Copy out all of the lines below exactly; the pictures do not belong in the copy.

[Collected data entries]

↓↓↓

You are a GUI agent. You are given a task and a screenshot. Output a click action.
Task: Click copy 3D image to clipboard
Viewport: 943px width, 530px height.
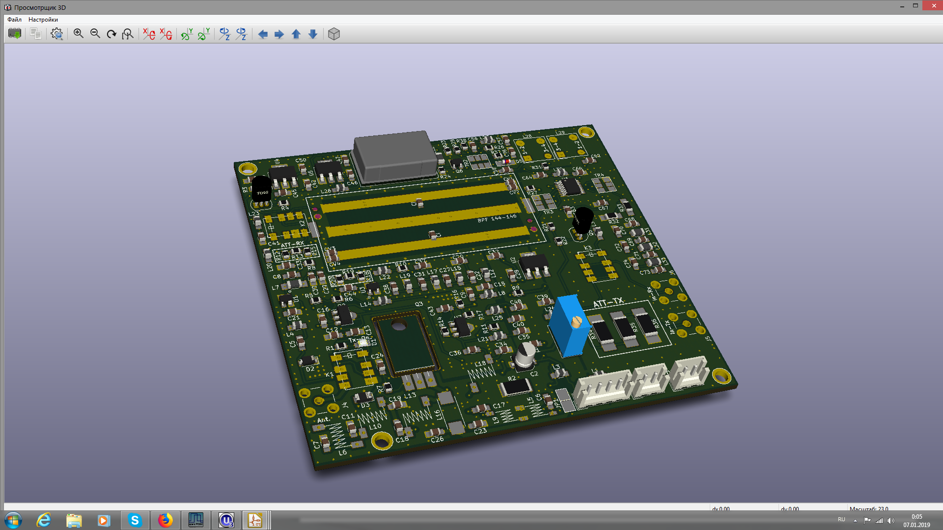pyautogui.click(x=35, y=34)
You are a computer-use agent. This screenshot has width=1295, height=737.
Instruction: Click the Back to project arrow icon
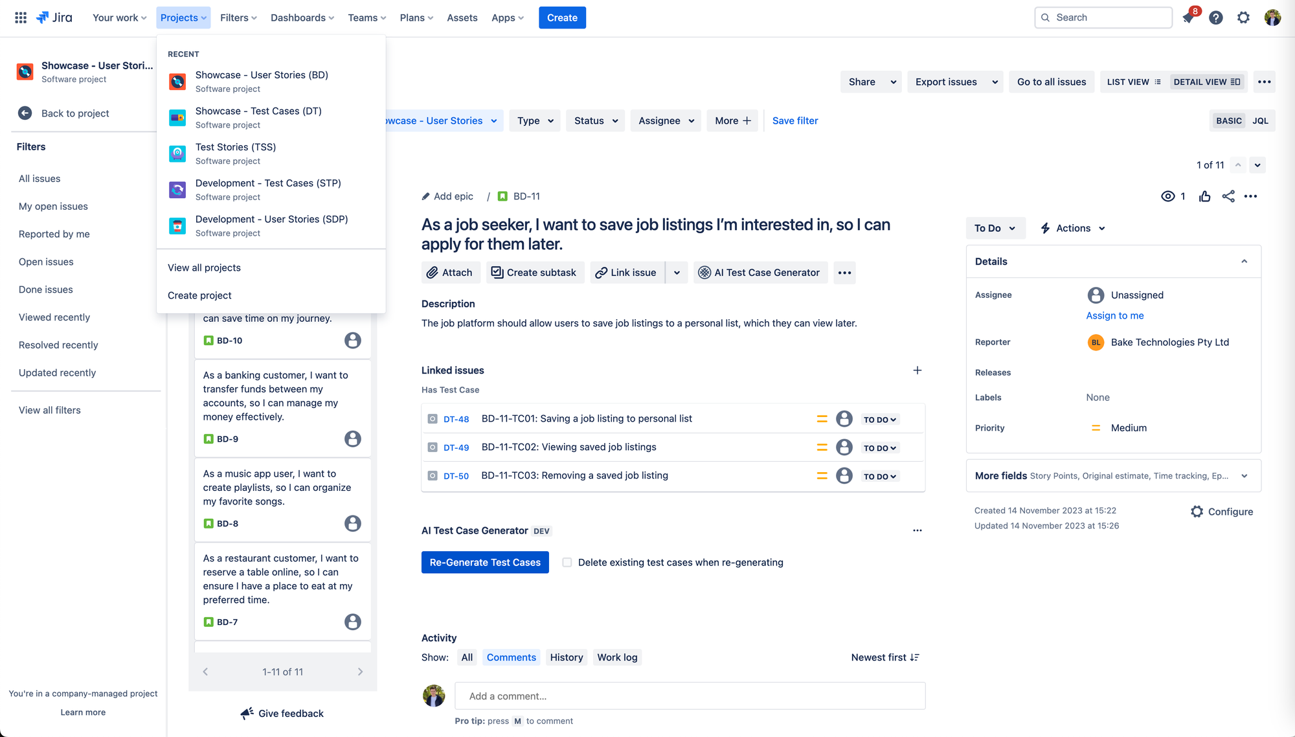[25, 113]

↑↑↑

▶ Expected output
You are a GUI agent. You are given a task and a screenshot. Output a click action.
Task: Click copy 3D image to clipboard
Viewport: 943px width, 530px height.
pyautogui.click(x=35, y=34)
You are a computer-use agent. This screenshot has width=1295, height=737.
Instruction: Click the Back to project arrow icon
[25, 113]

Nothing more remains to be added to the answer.